We applied versions 2 and 3 of the QCovid algorithm to a random 10% sample of our cohort, and computed Harrell’s Concordance,15 the Brier score, Royston’s D,16 R217 and observed-expected (OE) ratio for the period 8 December 2020 to 15 June 2021. As well as calculating these metrics for the entire cohort sample, we also calculated them for several subcohorts. These subcohorts consisted of unvaccinated individuals, individuals followed up after first and second dose, and the age ranges, 19–64, 65–79 and 80–100.

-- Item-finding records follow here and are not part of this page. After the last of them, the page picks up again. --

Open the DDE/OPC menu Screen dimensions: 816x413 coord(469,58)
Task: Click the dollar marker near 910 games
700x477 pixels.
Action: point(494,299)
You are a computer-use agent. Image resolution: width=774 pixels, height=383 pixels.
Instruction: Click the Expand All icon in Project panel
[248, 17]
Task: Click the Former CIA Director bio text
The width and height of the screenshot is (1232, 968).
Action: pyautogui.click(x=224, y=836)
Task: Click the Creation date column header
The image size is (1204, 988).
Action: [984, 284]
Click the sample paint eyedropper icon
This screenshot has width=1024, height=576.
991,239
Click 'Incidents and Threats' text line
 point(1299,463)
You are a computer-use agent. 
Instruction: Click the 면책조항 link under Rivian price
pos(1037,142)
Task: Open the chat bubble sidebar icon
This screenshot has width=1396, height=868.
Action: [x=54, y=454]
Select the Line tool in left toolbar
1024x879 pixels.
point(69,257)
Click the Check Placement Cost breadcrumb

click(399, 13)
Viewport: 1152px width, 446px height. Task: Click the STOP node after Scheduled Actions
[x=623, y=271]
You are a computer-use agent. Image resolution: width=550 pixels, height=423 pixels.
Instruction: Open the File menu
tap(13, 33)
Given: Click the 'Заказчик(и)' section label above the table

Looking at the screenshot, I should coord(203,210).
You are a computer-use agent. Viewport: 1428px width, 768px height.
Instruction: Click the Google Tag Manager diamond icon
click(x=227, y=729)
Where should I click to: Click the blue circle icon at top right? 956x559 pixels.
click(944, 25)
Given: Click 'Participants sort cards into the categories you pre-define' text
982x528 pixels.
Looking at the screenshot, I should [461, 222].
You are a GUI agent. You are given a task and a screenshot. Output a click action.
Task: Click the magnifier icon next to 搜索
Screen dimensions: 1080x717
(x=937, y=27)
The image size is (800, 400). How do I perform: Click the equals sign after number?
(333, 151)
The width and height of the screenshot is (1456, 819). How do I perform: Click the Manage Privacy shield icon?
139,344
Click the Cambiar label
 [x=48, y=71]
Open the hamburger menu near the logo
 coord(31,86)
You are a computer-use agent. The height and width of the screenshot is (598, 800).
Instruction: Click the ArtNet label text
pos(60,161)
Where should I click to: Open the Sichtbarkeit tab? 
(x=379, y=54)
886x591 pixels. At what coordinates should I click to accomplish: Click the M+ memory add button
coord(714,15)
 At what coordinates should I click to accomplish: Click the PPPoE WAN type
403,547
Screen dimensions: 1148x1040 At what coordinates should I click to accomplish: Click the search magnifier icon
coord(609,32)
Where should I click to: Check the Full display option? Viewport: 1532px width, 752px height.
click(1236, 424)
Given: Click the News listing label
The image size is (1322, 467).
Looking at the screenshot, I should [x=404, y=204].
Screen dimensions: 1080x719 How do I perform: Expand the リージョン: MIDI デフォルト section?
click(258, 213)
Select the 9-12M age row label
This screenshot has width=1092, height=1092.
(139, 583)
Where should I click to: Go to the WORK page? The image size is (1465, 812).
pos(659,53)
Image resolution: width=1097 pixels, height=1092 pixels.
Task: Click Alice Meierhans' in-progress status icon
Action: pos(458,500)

Harrell’s concordance is a performance metric that characterises the tendency for people with higher hazard rates (HRs) to have earlier events. It takes values between 0 and 1, with 0 indicating poorer performance and 1 indicating better performance. The Brier score is a measure of forecast accuracy that is equal to the mean squared prediction error in the case of a binary outcome variable. It takes values greater than 0, with 0 indicating the best performance. Royston’s D is a measure of ‘separation’ between survival curves. Higher values of Royston’s D indicate predicted HRs have more discriminative ability. R2 is a measure of the proportion of variation in survival time explained by the model. It takes values between 0 and 1, with 0 indicating poorer performance and 1 indicating better performance. We calculated R2 for survival models as defined in.17 The OE ratio is the number of observed events divided by the expected number of events predicted by the model. A value of 1 indicates that the total number of events is exactly correctly predicted, and a value less than 1 indicates that the total number of events predicted was greater than observed. We made plots of observed versus expected risk on the day of event/censoring by vigintiles (20 groups) of predicted HR. We also calculated recalibrated risk by scaling predicted risks by a multiplicative constant so that the expected total number of events predicted was equal to the observed total number of events. We used this recalibrated risk to calculate recalibrated Brier scores and made recalibrated observed versus expected plots.

Reporting

This study is reported in accordance with the Transparent Reporting of a multivariable prediction model for Individual Prognosis or Diagnosis guidelines.18

Patient and public involvement

The EAVE II Public Advisory Group reviewed the online QCovid tools and the preliminary results from this study. Although overall in favour of this work, they expressed some concern at the lack of ethnicity data for our results, and that the online tools would need significant editing to be accessible to the public.

Results

In our 10% cohort sample, there were 763 COVID-19 hospitalisations in the validation period, and 393 COVID-19 deaths. Table 1 shows the OE ratio, Harrell’s C, Brier score, Royston’s D, R2 and recalibrated Brier score with outcomes of COVID-19 hospitalisation and COVID-19 death for the entire cohort sample, as well as subgroups stratified by follow-up after different vaccine doses. Table 2 shows the same statistics, stratified by age group. Figure 1 plots the observed and expected risk of hospitalisation and death by vigintiles of the HR for the entire sample, the subset who were unvaccinated and those during follow-up after first and second dose, and figure 2 shows the same set of figures but recalibrated with the actual number of events. The vigintiles were numbered so that higher vigintiles had a higher HR (ie, those in vigintile 1 were in the lowest HR category, those in vigintile 20 were in the higher HR category).

Table 1

Performance metrics (with 95% CIs) stratified by vaccination status for COVID-19 hospitalisation and death

Table 2

Performance metrics (with 95% CIs) for COVID-19 hospitalisation and death stratified by age group

Figure 1
Figure 1

Vigintile plots of expected versus observed risks for the cohort and a selection of subcohorts.

Figure 2
Figure 2

Vigintile plots of expected versus observed recalibrated risks for the cohort and a selection of subcohorts.

Vaccine dose

Focusing first on hospitalisations stratified by vaccine dose (shown in the top half of table 1), according to Harrell’s C, Royston’s D and the R2 metric, performance was similar across all subgroups, but better for the entire sample cohort. This is because combining data for unvaccinated with vaccinated people created a large number of additional concordant pairs. Both the Brier score and the recalibrated Brier scores were noticeably worse for the unvaccinated than for those who had one or two vaccine doses, or the entire sample cohort.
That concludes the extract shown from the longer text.